## What to produce
Please repeat, from the entries that follow, the lines from the one containing "Governance Code Cultuur (169, 514)" through the one containing "noiembrie (479, 392)" exactly, adding nothing.

## Material supplied
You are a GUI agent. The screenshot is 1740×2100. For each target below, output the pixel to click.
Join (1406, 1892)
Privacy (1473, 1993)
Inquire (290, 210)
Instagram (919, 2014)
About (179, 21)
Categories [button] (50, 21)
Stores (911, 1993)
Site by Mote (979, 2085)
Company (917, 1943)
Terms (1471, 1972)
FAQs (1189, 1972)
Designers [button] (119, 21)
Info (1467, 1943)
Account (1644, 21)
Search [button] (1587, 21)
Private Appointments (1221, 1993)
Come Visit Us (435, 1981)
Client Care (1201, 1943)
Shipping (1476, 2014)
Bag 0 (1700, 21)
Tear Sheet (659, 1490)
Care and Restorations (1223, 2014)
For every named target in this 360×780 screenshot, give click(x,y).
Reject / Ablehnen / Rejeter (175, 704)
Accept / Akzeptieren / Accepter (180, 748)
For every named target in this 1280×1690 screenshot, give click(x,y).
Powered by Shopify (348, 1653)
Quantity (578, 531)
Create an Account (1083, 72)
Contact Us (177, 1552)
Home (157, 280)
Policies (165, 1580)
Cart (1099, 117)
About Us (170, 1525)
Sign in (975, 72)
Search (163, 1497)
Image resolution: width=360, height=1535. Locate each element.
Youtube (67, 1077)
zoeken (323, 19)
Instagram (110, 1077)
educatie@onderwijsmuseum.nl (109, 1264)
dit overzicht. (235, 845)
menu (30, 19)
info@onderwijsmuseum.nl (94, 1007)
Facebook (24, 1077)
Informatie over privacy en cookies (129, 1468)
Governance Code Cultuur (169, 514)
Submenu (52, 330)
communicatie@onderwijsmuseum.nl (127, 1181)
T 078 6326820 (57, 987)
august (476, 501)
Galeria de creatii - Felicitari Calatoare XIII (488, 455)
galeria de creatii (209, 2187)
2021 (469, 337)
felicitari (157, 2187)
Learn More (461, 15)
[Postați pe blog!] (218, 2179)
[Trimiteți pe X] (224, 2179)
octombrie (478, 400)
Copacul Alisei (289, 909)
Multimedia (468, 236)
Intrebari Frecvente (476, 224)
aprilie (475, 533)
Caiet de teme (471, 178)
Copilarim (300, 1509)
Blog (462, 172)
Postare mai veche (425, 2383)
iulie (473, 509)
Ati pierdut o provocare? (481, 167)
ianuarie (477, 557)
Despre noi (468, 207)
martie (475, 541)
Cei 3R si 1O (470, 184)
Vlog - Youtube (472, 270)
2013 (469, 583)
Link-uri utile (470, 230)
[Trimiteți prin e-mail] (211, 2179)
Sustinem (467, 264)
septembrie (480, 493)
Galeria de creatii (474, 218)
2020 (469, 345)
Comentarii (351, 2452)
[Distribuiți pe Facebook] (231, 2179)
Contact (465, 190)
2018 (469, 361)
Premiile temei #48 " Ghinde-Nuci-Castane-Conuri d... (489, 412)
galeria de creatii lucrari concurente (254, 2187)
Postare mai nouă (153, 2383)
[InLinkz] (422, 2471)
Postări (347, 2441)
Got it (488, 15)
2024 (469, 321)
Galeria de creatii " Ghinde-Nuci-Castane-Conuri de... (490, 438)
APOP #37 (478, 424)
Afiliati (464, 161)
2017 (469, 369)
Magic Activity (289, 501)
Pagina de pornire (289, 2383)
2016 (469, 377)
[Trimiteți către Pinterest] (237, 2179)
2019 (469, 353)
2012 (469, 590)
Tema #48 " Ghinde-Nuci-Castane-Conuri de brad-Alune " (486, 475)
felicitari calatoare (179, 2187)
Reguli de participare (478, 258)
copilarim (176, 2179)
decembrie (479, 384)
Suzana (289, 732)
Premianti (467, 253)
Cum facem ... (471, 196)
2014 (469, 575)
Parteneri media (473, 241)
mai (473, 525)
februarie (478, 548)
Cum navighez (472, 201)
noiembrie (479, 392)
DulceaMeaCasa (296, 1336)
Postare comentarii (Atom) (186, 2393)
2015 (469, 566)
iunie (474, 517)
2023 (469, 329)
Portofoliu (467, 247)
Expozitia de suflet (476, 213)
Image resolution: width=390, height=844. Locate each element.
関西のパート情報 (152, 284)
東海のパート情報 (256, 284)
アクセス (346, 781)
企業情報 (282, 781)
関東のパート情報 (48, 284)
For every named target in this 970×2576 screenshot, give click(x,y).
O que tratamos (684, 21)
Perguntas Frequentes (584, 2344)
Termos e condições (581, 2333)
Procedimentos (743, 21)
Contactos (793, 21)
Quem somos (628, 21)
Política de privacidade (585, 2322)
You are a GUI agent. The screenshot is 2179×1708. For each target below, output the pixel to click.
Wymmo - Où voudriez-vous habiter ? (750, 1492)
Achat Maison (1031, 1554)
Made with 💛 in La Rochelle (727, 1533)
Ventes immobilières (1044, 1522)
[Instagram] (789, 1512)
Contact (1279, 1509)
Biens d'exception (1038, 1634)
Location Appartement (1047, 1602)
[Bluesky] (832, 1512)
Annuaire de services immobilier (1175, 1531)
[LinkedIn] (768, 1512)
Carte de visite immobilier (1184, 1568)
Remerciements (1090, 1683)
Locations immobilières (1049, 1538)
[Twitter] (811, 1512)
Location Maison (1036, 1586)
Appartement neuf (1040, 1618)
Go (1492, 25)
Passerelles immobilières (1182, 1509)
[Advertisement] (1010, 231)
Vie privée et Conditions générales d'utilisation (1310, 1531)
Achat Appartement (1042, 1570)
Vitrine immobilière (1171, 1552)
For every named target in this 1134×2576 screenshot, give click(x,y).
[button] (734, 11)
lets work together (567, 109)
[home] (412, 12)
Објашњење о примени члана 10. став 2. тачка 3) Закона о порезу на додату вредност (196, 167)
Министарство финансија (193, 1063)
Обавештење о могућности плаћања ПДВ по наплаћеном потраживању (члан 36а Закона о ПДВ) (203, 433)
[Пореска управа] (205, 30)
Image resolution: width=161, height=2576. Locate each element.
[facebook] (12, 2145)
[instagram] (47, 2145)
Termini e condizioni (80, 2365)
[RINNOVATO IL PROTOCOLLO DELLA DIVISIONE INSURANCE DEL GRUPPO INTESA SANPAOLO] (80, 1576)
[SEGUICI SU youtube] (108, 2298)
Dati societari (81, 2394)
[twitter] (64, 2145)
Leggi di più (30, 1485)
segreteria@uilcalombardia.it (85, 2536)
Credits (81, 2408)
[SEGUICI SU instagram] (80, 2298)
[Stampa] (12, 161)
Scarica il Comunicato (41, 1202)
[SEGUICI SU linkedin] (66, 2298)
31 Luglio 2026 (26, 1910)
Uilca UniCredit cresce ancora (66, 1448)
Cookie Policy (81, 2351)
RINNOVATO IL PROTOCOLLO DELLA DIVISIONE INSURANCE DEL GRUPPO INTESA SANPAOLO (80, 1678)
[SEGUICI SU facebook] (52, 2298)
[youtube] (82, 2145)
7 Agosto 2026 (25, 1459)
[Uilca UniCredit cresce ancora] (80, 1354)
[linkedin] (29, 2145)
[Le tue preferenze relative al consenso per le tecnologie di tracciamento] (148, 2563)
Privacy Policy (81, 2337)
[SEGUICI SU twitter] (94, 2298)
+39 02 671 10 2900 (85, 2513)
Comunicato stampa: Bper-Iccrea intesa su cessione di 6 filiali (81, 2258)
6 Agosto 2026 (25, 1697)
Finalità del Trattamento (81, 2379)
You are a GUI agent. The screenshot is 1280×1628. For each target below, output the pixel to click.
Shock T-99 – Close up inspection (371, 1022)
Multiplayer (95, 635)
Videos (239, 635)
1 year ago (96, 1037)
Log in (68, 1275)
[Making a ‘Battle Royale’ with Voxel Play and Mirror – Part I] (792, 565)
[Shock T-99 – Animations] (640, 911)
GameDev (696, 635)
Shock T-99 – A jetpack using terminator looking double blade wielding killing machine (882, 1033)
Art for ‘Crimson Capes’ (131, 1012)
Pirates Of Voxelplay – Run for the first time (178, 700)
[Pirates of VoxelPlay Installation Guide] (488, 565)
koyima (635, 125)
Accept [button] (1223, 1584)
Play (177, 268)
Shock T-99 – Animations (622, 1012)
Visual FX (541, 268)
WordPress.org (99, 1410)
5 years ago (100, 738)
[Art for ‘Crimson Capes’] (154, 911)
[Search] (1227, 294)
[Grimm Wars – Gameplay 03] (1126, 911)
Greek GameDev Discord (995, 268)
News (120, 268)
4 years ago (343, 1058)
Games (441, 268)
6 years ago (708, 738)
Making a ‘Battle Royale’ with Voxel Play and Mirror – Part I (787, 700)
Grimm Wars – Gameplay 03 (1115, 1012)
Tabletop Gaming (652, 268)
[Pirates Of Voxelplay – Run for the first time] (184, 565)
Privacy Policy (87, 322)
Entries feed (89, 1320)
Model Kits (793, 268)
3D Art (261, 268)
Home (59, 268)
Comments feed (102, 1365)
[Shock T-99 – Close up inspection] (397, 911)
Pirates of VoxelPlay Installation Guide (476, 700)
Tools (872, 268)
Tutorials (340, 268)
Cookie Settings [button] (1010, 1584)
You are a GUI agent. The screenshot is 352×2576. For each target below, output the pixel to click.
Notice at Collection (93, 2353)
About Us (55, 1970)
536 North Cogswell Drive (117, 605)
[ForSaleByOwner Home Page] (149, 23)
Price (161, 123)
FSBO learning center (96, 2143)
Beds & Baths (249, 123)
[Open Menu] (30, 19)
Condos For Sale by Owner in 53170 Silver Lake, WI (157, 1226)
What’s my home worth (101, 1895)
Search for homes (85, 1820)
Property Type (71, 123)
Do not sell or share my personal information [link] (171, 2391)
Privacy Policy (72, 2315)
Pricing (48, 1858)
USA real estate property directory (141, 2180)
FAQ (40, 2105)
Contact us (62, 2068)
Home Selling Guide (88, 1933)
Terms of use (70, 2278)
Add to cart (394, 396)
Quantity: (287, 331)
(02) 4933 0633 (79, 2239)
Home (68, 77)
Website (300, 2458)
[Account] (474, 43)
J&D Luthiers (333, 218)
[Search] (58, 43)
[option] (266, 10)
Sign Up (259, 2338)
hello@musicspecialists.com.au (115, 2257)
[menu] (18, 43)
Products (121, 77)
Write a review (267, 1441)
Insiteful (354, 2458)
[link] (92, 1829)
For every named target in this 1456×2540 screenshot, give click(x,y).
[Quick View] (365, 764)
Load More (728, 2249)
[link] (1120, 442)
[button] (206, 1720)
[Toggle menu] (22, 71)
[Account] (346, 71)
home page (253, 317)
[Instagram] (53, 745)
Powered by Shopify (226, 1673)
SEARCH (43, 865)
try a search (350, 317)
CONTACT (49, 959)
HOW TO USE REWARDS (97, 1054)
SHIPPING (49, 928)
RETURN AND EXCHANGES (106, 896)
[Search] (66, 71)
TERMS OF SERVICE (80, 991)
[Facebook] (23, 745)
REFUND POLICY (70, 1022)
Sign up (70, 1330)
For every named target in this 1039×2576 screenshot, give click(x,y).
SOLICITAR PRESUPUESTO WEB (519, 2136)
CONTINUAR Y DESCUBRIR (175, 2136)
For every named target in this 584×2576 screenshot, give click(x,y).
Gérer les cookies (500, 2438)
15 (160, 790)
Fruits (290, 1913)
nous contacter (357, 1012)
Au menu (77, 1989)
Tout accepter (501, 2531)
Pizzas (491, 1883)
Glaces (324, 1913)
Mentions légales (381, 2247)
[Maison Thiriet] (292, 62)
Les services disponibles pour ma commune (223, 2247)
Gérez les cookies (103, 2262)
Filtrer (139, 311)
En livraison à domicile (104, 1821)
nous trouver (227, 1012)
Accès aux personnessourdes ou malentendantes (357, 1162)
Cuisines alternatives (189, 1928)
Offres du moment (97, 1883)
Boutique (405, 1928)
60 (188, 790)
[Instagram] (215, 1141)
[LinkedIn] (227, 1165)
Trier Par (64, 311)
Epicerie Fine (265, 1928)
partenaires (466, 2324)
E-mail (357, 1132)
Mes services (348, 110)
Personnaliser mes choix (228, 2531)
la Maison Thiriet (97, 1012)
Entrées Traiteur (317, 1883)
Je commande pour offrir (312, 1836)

## Final answer
Governance Code Cultuur (169, 514)
Submenu (52, 330)
communicatie@onderwijsmuseum.nl (127, 1181)
T 078 6326820 (57, 987)
august (476, 501)
Galeria de creatii - Felicitari Calatoare XIII (488, 455)
galeria de creatii (209, 2187)
2021 (469, 337)
felicitari (157, 2187)
Learn More (461, 15)
[Postați pe blog!] (218, 2179)
[Trimiteți pe X] (224, 2179)
octombrie (478, 400)
Copacul Alisei (289, 909)
Multimedia (468, 236)
Intrebari Frecvente (476, 224)
aprilie (475, 533)
Caiet de teme (471, 178)
Copilarim (300, 1509)
Blog (462, 172)
Postare mai veche (425, 2383)
iulie (473, 509)
Ati pierdut o provocare? (481, 167)
ianuarie (477, 557)
Despre noi (468, 207)
martie (475, 541)
Cei 3R si 1O (470, 184)
Vlog - Youtube (472, 270)
2013 (469, 583)
Link-uri utile (470, 230)
[Trimiteți prin e-mail] (211, 2179)
Sustinem (467, 264)
septembrie (480, 493)
Galeria de creatii (474, 218)
2020 (469, 345)
Comentarii (351, 2452)
[Distribuiți pe Facebook] (231, 2179)
Contact (465, 190)
2018 (469, 361)
Premiile temei #48 " Ghinde-Nuci-Castane-Conuri d... (489, 412)
galeria de creatii lucrari concurente (254, 2187)
Postare mai nouă (153, 2383)
[InLinkz] (422, 2471)
Postări (347, 2441)
Got it (488, 15)
2024 (469, 321)
Galeria de creatii " Ghinde-Nuci-Castane-Conuri de... (490, 438)
APOP #37 (478, 424)
Afiliati (464, 161)
2017 (469, 369)
Magic Activity (289, 501)
Pagina de pornire (289, 2383)
2016 (469, 377)
[Trimiteți către Pinterest] (237, 2179)
2019 (469, 353)
2012 (469, 590)
Tema #48 " Ghinde-Nuci-Castane-Conuri de brad-Alune " (486, 475)
felicitari calatoare (179, 2187)
Reguli de participare (478, 258)
copilarim (176, 2179)
decembrie (479, 384)
Suzana (289, 732)
Premianti (467, 253)
Cum facem ... (471, 196)
2014 (469, 575)
Parteneri media (473, 241)
mai (473, 525)
februarie (478, 548)
Cum navighez (472, 201)
noiembrie (479, 392)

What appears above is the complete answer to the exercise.